» What you should do: Give back the whole listing below exactly.

» Task input:
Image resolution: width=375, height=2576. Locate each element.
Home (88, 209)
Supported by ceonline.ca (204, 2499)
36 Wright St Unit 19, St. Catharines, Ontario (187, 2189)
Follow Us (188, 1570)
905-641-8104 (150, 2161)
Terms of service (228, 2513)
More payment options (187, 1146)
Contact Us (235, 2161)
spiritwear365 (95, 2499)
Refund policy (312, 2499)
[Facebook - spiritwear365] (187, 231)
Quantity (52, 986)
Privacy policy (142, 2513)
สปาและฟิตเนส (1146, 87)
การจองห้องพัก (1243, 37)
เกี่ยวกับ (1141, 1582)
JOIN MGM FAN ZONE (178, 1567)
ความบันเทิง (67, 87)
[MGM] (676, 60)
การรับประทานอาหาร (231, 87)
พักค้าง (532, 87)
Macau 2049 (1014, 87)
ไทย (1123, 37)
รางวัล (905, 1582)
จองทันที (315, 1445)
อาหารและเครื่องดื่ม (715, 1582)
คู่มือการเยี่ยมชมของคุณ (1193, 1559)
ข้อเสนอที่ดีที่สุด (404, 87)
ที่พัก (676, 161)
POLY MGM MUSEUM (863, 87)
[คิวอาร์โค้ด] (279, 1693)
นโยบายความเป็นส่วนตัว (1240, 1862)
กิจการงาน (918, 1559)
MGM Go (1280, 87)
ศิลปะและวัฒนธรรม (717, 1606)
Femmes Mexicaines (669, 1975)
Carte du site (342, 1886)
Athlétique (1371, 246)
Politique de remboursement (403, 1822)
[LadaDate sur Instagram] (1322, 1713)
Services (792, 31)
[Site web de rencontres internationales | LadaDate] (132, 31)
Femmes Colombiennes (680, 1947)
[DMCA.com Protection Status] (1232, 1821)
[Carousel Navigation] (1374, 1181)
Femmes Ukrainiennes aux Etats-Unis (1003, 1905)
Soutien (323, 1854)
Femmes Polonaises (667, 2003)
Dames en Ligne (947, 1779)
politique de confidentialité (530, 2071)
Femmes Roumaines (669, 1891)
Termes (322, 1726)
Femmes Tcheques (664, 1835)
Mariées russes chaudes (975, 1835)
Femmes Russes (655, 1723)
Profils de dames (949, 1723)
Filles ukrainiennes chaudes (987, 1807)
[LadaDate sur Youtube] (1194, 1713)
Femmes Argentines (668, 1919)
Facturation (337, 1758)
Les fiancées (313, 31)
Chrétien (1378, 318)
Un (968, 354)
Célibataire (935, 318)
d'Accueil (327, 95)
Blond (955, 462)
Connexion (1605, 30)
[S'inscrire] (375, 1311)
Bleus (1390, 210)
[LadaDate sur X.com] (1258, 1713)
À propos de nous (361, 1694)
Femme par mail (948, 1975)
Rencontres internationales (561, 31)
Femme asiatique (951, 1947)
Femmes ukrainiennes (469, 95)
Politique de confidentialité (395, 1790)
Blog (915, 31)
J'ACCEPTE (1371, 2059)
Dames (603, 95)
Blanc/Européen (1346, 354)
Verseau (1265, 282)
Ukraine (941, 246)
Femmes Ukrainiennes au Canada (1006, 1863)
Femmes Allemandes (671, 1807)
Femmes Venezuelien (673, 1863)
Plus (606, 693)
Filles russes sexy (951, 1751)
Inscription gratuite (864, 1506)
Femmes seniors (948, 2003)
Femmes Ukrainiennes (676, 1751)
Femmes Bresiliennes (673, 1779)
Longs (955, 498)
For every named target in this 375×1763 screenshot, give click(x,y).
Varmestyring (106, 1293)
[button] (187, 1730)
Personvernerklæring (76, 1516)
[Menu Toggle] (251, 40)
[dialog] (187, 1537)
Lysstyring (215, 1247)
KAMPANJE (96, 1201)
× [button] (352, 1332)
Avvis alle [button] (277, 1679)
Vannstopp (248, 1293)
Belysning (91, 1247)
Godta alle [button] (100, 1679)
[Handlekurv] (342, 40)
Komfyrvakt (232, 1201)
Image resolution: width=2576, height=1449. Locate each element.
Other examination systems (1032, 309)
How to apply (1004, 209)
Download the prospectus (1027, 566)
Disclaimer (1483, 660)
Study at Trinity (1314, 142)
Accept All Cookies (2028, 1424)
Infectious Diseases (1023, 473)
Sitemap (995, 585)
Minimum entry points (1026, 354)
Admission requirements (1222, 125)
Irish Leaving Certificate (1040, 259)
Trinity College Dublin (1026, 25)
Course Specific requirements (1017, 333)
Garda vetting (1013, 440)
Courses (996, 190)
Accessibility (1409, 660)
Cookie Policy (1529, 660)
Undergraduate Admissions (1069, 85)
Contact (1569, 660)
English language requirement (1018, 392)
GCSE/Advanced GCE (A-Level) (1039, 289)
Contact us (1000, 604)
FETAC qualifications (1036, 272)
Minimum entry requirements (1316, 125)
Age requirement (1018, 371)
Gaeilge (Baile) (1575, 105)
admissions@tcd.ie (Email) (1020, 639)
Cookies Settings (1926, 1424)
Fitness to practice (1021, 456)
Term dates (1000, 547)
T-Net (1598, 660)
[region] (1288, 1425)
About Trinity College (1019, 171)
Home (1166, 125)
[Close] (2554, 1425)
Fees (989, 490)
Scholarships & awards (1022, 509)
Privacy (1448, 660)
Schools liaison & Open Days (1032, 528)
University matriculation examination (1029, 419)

» Result:
Image resolution: width=375, height=2576. Locate each element.
Home (88, 209)
Supported by ceonline.ca (204, 2499)
36 Wright St Unit 19, St. Catharines, Ontario (187, 2189)
Follow Us (188, 1570)
905-641-8104 (150, 2161)
Terms of service (228, 2513)
More payment options (187, 1146)
Contact Us (235, 2161)
spiritwear365 (95, 2499)
Refund policy (312, 2499)
[Facebook - spiritwear365] (187, 231)
Quantity (52, 986)
Privacy policy (142, 2513)
สปาและฟิตเนส (1146, 87)
การจองห้องพัก (1243, 37)
เกี่ยวกับ (1141, 1582)
JOIN MGM FAN ZONE (178, 1567)
ความบันเทิง (67, 87)
[MGM] (676, 60)
การรับประทานอาหาร (231, 87)
พักค้าง (532, 87)
Macau 2049 (1014, 87)
ไทย (1123, 37)
รางวัล (905, 1582)
จองทันที (315, 1445)
อาหารและเครื่องดื่ม (715, 1582)
คู่มือการเยี่ยมชมของคุณ (1193, 1559)
ข้อเสนอที่ดีที่สุด (404, 87)
ที่พัก (676, 161)
POLY MGM MUSEUM (863, 87)
[คิวอาร์โค้ด] (279, 1693)
นโยบายความเป็นส่วนตัว (1240, 1862)
กิจการงาน (918, 1559)
MGM Go (1280, 87)
ศิลปะและวัฒนธรรม (717, 1606)
Femmes Mexicaines (669, 1975)
Carte du site (342, 1886)
Athlétique (1371, 246)
Politique de remboursement (403, 1822)
[LadaDate sur Instagram] (1322, 1713)
Services (792, 31)
[Site web de rencontres internationales | LadaDate] (132, 31)
Femmes Colombiennes (680, 1947)
[DMCA.com Protection Status] (1232, 1821)
[Carousel Navigation] (1374, 1181)
Femmes Ukrainiennes aux Etats-Unis (1003, 1905)
Soutien (323, 1854)
Femmes Polonaises (667, 2003)
Dames en Ligne (947, 1779)
politique de confidentialité (530, 2071)
Femmes Roumaines (669, 1891)
Termes (322, 1726)
Femmes Tcheques (664, 1835)
Mariées russes chaudes (975, 1835)
Femmes Russes (655, 1723)
Profils de dames (949, 1723)
Filles ukrainiennes chaudes (987, 1807)
[LadaDate sur Youtube] (1194, 1713)
Femmes Argentines (668, 1919)
Facturation (337, 1758)
Les fiancées (313, 31)
Chrétien (1378, 318)
Un (968, 354)
Célibataire (935, 318)
d'Accueil (327, 95)
Blond (955, 462)
Connexion (1605, 30)
[S'inscrire] (375, 1311)
Bleus (1390, 210)
[LadaDate sur X.com] (1258, 1713)
À propos de nous (361, 1694)
Femme par mail (948, 1975)
Rencontres internationales (561, 31)
Femme asiatique (951, 1947)
Femmes ukrainiennes (469, 95)
Politique de confidentialité (395, 1790)
Blog (915, 31)
J'ACCEPTE (1371, 2059)
Dames (603, 95)
Blanc/Européen (1346, 354)
Verseau (1265, 282)
Ukraine (941, 246)
Femmes Ukrainiennes au Canada (1006, 1863)
Femmes Allemandes (671, 1807)
Femmes Venezuelien (673, 1863)
Plus (606, 693)
Filles russes sexy (951, 1751)
Inscription gratuite (864, 1506)
Femmes seniors (948, 2003)
Femmes Ukrainiennes (676, 1751)
Femmes Bresiliennes (673, 1779)
Longs (955, 498)
For every named target in this 375×1763 screenshot, give click(x,y).
Varmestyring (106, 1293)
[button] (187, 1730)
Personvernerklæring (76, 1516)
[Menu Toggle] (251, 40)
[dialog] (187, 1537)
Lysstyring (215, 1247)
KAMPANJE (96, 1201)
× [button] (352, 1332)
Avvis alle [button] (277, 1679)
Vannstopp (248, 1293)
Belysning (91, 1247)
Godta alle [button] (100, 1679)
[Handlekurv] (342, 40)
Komfyrvakt (232, 1201)
Image resolution: width=2576, height=1449. Locate each element.
Other examination systems (1032, 309)
How to apply (1004, 209)
Download the prospectus (1027, 566)
Disclaimer (1483, 660)
Study at Trinity (1314, 142)
Accept All Cookies (2028, 1424)
Infectious Diseases (1023, 473)
Sitemap (995, 585)
Minimum entry points (1026, 354)
Admission requirements (1222, 125)
Irish Leaving Certificate (1040, 259)
Trinity College Dublin (1026, 25)
Course Specific requirements (1017, 333)
Garda vetting (1013, 440)
Courses (996, 190)
Accessibility (1409, 660)
Cookie Policy (1529, 660)
Undergraduate Admissions (1069, 85)
Contact (1569, 660)
English language requirement (1018, 392)
GCSE/Advanced GCE (A-Level) (1039, 289)
Contact us (1000, 604)
FETAC qualifications (1036, 272)
Minimum entry requirements (1316, 125)
Age requirement (1018, 371)
Gaeilge (Baile) (1575, 105)
admissions@tcd.ie (Email) (1020, 639)
Cookies Settings (1926, 1424)
Fitness to practice (1021, 456)
Term dates (1000, 547)
T-Net (1598, 660)
[region] (1288, 1425)
About Trinity College (1019, 171)
Home (1166, 125)
[Close] (2554, 1425)
Fees (989, 490)
Scholarships & awards (1022, 509)
Privacy (1448, 660)
Schools liaison & Open Days (1032, 528)
University matriculation examination (1029, 419)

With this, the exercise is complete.